YOUR GOAL:
Your task is to transcribe, word for word, the line containing "This screenshot has width=290, height=300." and all lines that follow it to the end of the entries. Leave out the pictures.

(Stored items)
________________________

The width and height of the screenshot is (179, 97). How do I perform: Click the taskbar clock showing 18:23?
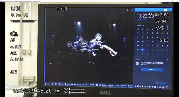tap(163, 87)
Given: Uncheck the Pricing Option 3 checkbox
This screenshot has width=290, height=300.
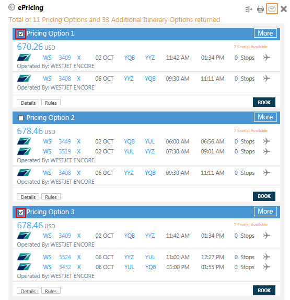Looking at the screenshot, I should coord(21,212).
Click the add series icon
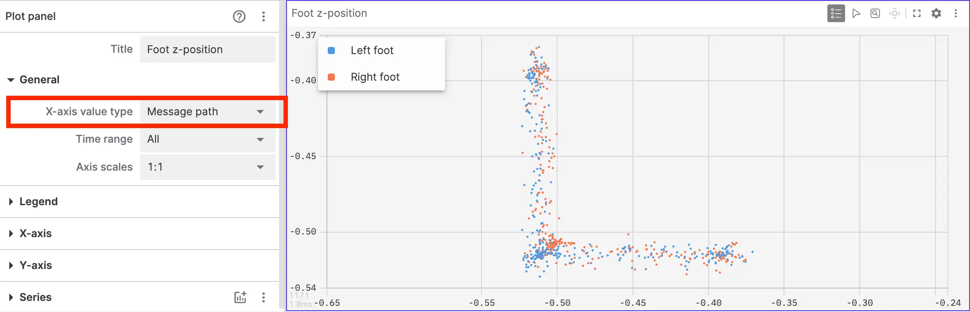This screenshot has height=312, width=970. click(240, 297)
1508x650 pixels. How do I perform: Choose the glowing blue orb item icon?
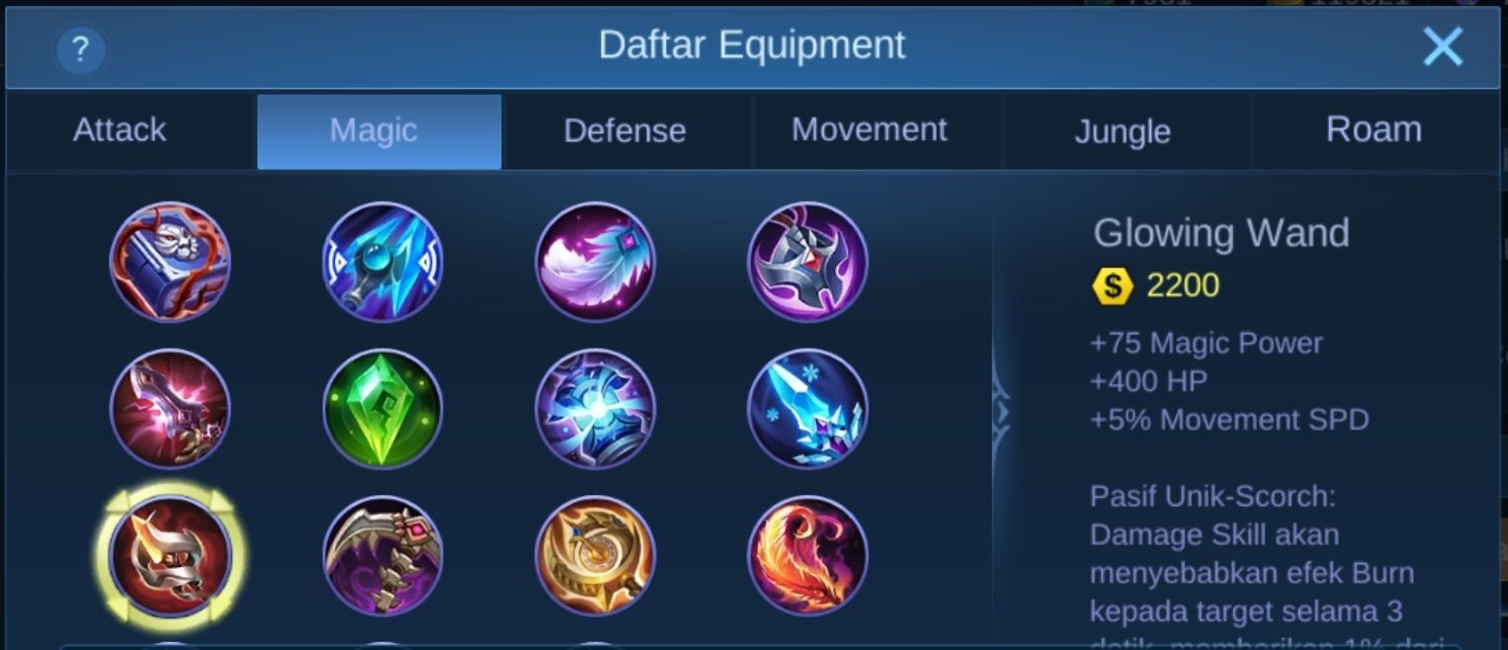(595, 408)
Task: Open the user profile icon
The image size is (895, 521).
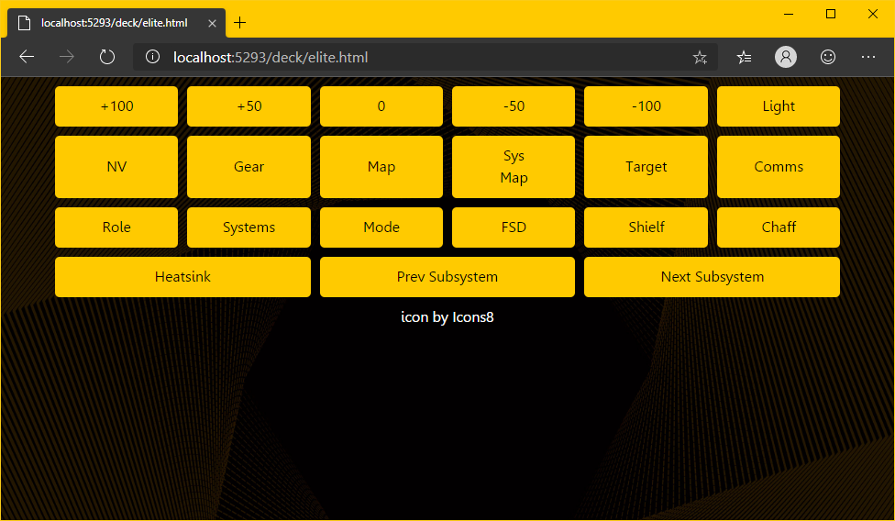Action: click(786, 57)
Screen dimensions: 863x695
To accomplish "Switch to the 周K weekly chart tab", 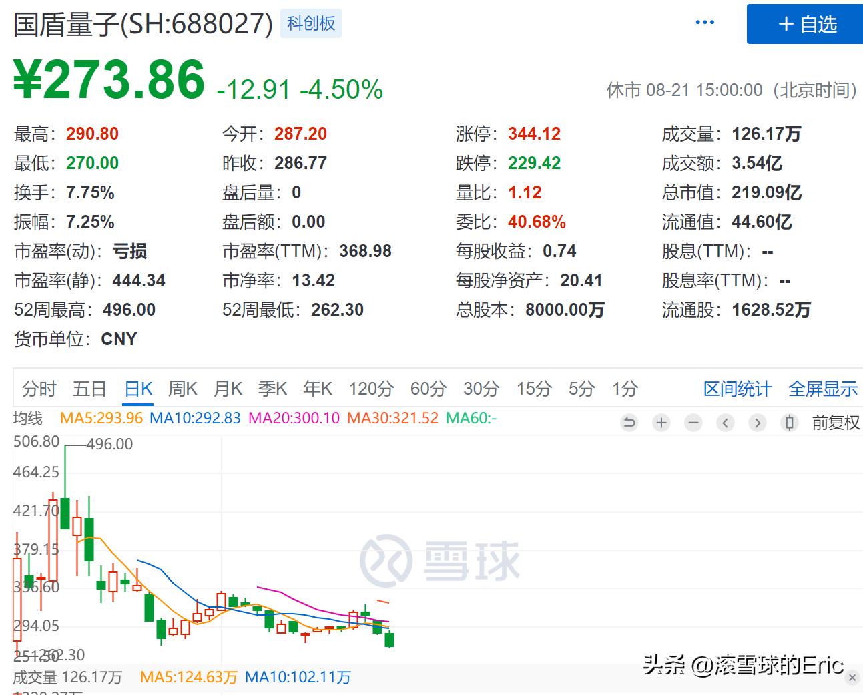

________________________

RESULT FOR THIS TASK:
This screenshot has width=290, height=300.
Looking at the screenshot, I should coord(21,212).
Click the add series icon
This screenshot has height=312, width=970. click(240, 297)
1508x650 pixels. How do I perform: Choose the glowing blue orb item icon?
(595, 408)
Task: Open the user profile icon
The image size is (895, 521).
Action: click(786, 57)
Screen dimensions: 863x695
To accomplish "Switch to the 周K weekly chart tab", 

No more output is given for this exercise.